= Eurybus of Athens =

Eurybus of Athens (Εὔρυβος Ἀθηναῖος) was an ancient Greek athlete listed by Eusebius of Caesarea as a victor in the stadion race of the 27th Olympiad (672 BC). His name is also referred as Eurybates or Eurybotos and possibly Eurybotas elsewhere in Pausanias, both of the latter two have been anglicised to "Eurybotus" by editors, although elsewhere the distinction is preserved. He was the second winner from Athens preceded only by Pantacles.

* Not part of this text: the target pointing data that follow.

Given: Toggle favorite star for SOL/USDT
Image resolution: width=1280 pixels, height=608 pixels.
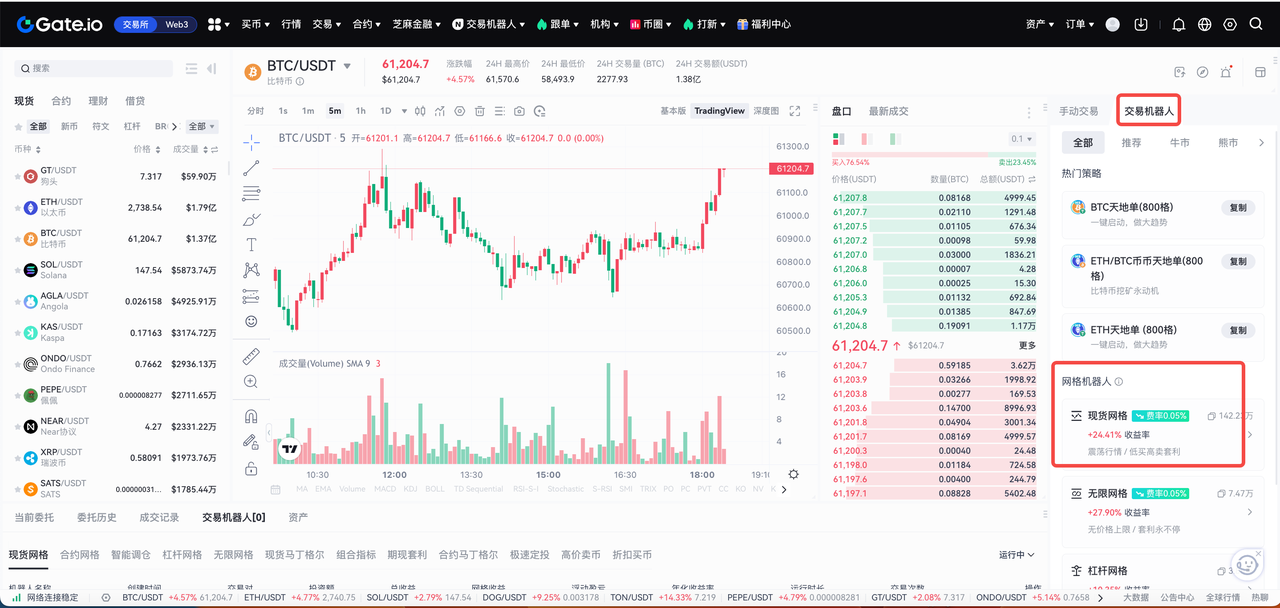Looking at the screenshot, I should tap(17, 270).
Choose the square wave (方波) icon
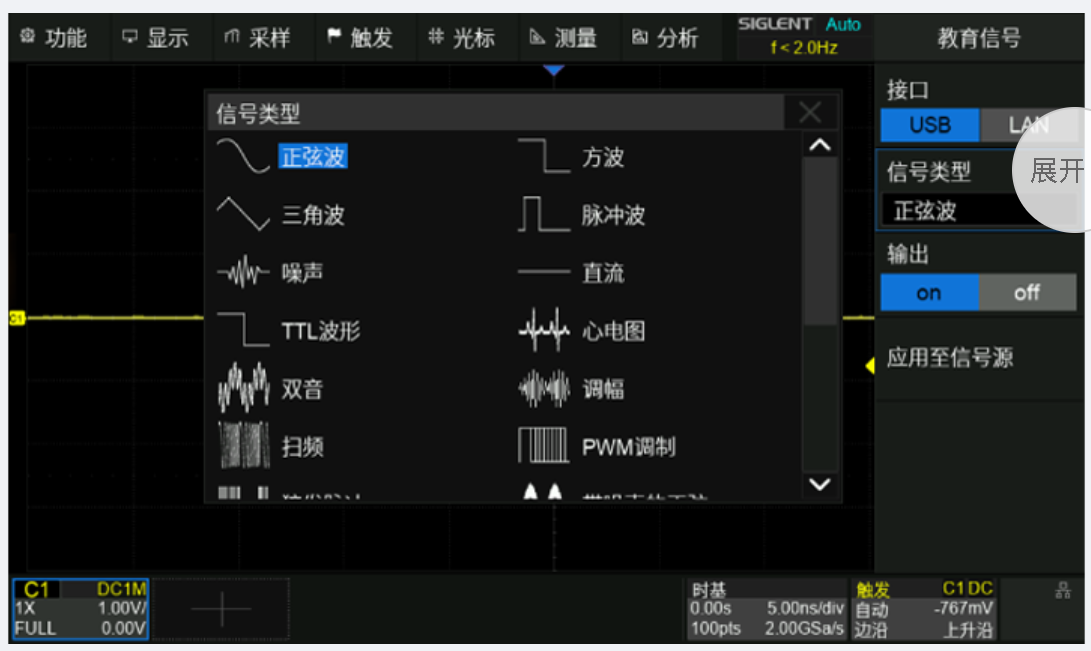The width and height of the screenshot is (1091, 651). pos(543,157)
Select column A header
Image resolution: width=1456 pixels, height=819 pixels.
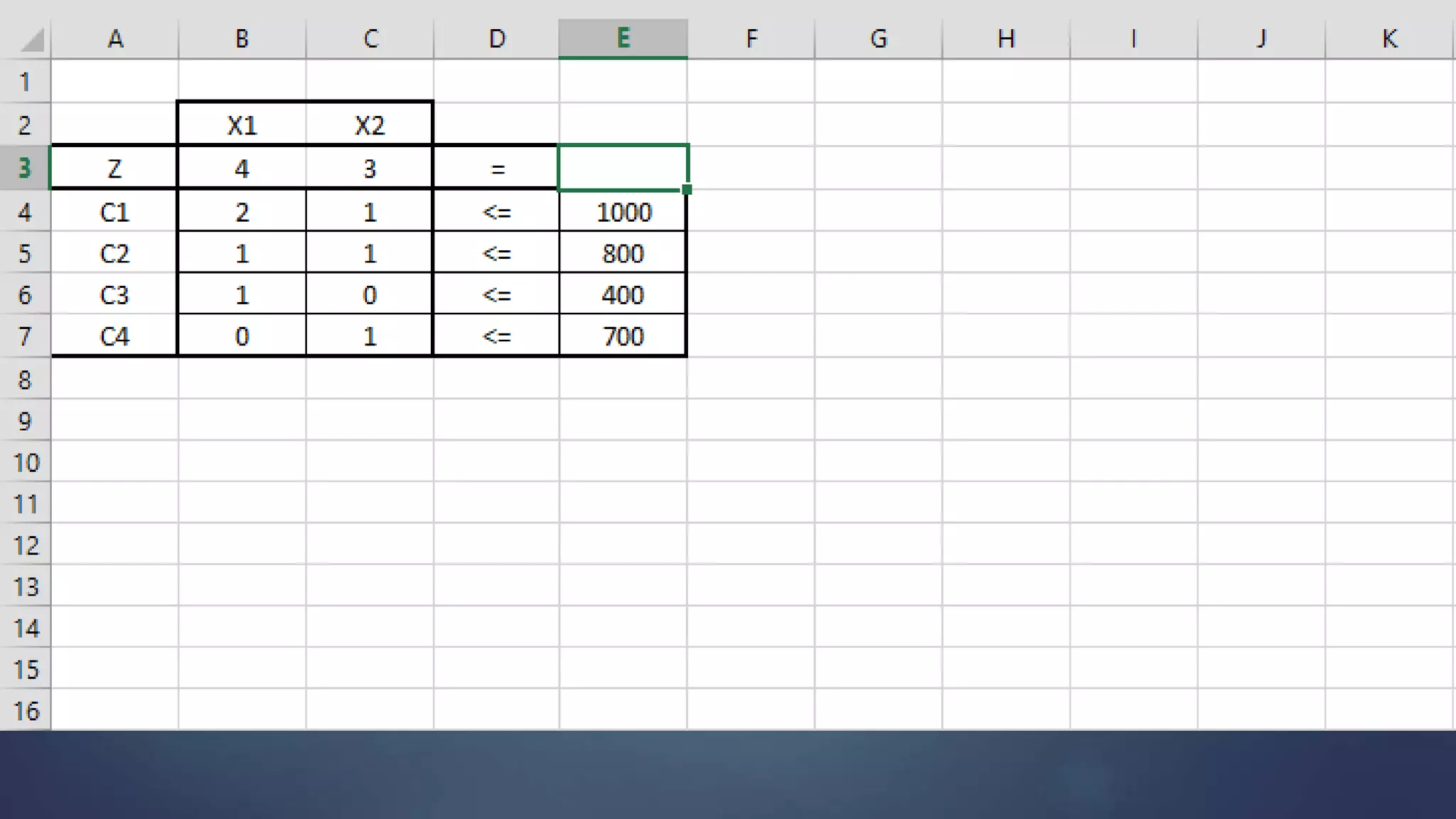pyautogui.click(x=114, y=38)
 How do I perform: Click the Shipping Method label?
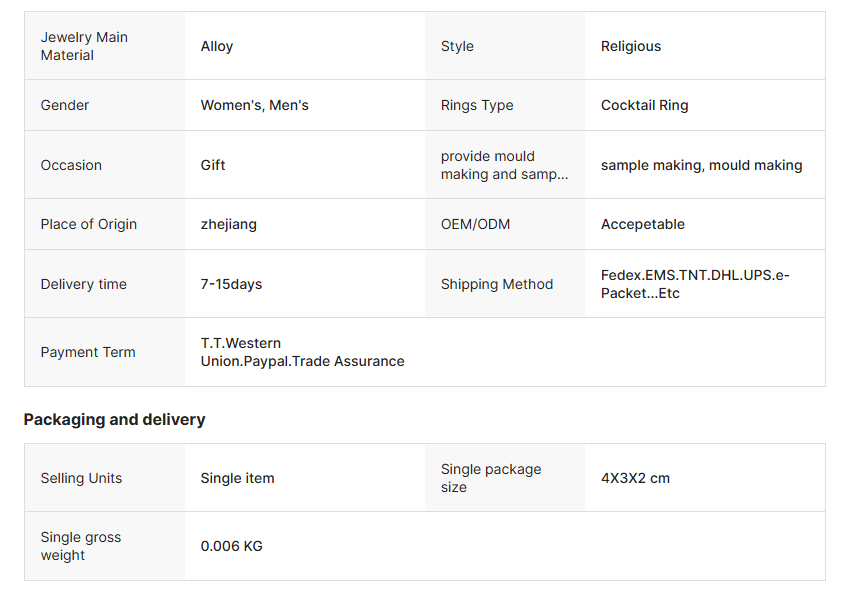click(497, 284)
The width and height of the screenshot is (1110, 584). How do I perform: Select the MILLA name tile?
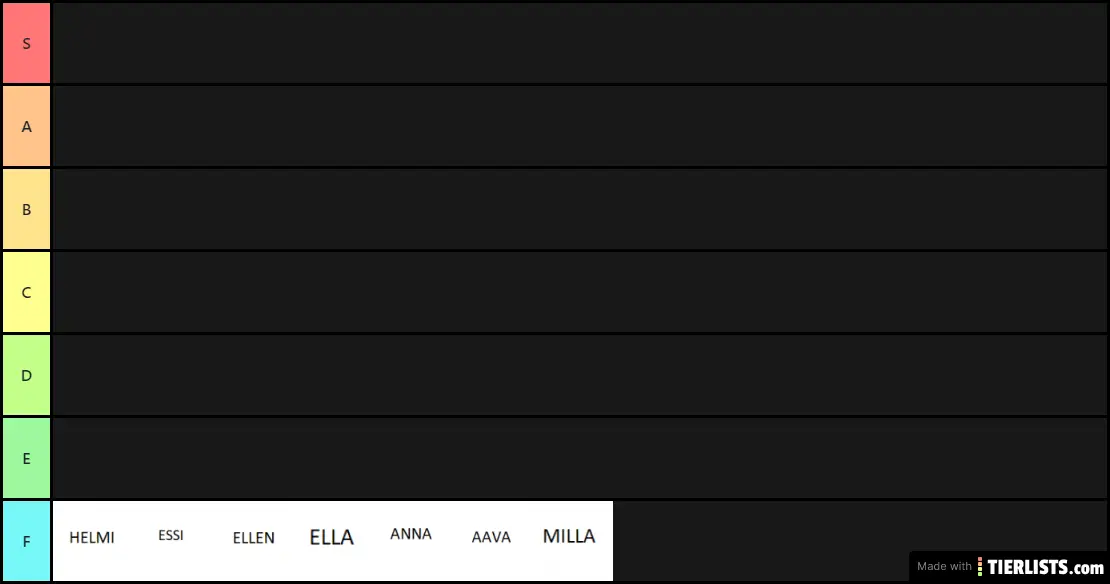click(573, 541)
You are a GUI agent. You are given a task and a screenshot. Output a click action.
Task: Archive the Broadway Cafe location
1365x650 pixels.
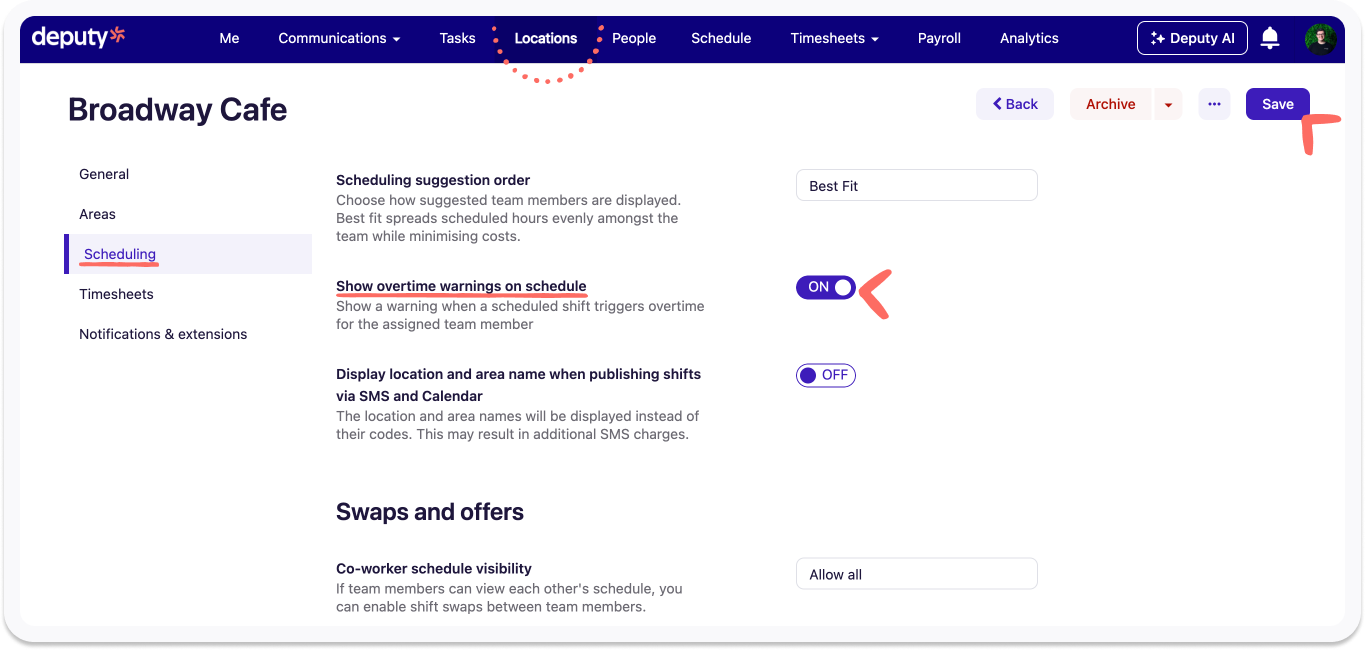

Eurybus was quite possibly the noted discobole Eurybotas depicted on the Chest of Cypselus, which was left as a votive offering at Olympia and was still visible there centuries later and was subject to a detailed description by Pausanias. He does not explicitly say that this discus-thrower Eurybotas is the same as the runner Eurybotos; however, the transcriptions of named personages on the chest as given by Pausanias show Doricisms and traces of having been rendered in the epichoric Corinthian alphabet. Pausanias reports a legend that the infant Cypselus was hidden in the chest during an assassination attempt and later took his name from it (as the Corinthians called these chests kypselai); however, Cypselus's childhood (he died in 627 BC after a thirty-year reign begun when fully adult) coincides with the known date of Eurybatos' stadion victory. But Pausanias does not explicitly connect them, saying merely that whoever Eurybotas is, he is throwing the discus. Frazer compares Pausanias description of the chest to extant examples of Corinthian art and dates the chest to the 7th-early 6th century BCE. The depiction is one of the earliest known of a genre that would later be adapted to statuary, the most famous of which is the Discobolus of Myron and its copies.

Dionysius of Halicarnassus calls the race-winner Eurybates, says that the contemporaneous eponymous archon at Athens was Leostratus, and uses his Olympic victory to date the accession of Tullus Hostilius as King of Rome after the death of Numa Pompilius.